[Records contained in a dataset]

-------------------------

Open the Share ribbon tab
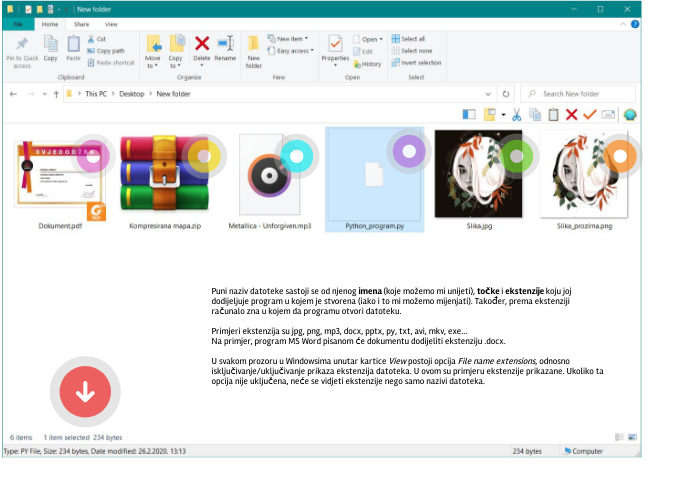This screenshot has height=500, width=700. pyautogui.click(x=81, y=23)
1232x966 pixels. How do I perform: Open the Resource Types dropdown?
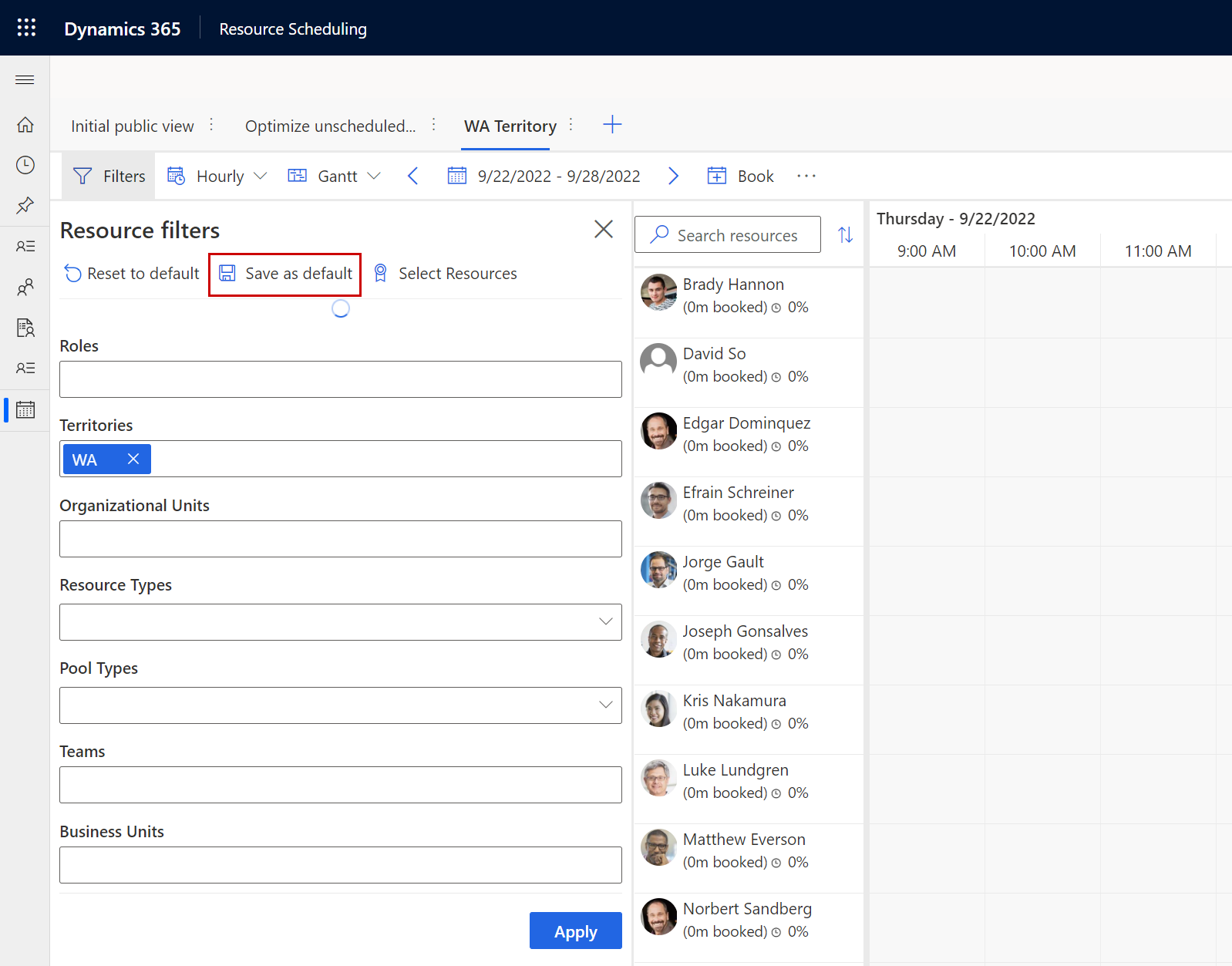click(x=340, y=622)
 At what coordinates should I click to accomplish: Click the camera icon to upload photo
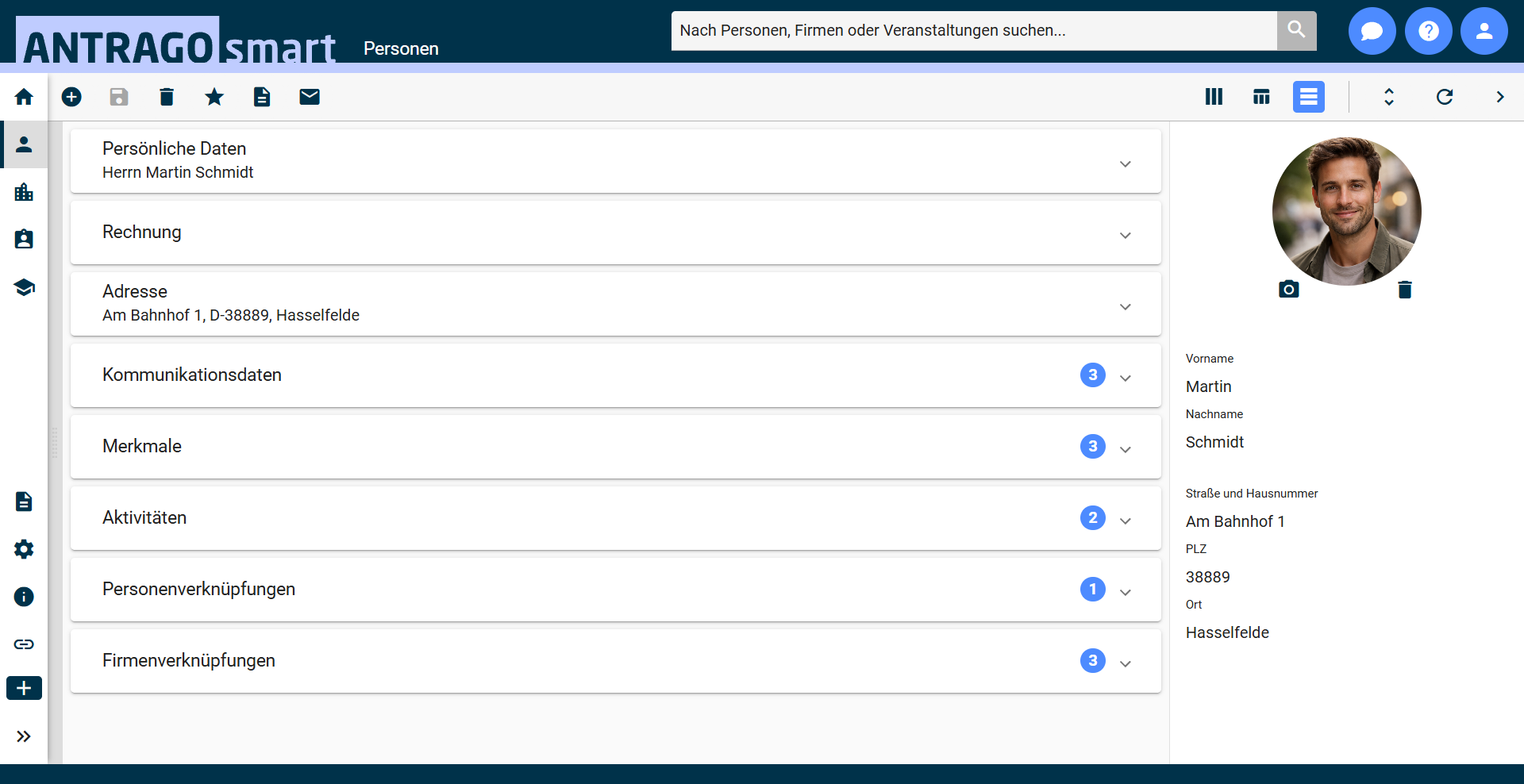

-------------------------

● **WORK REQUEST**
If pictures appear among the records, do not carry them over; retype the rest exactly.

● **RESPONSE BOX**
Open the Share ribbon tab
This screenshot has height=500, width=700. pyautogui.click(x=81, y=23)
1232x966 pixels. How do I perform: Open the Resource Types dropdown?
click(x=340, y=622)
 At what coordinates should I click to accomplish: Click the camera icon to upload photo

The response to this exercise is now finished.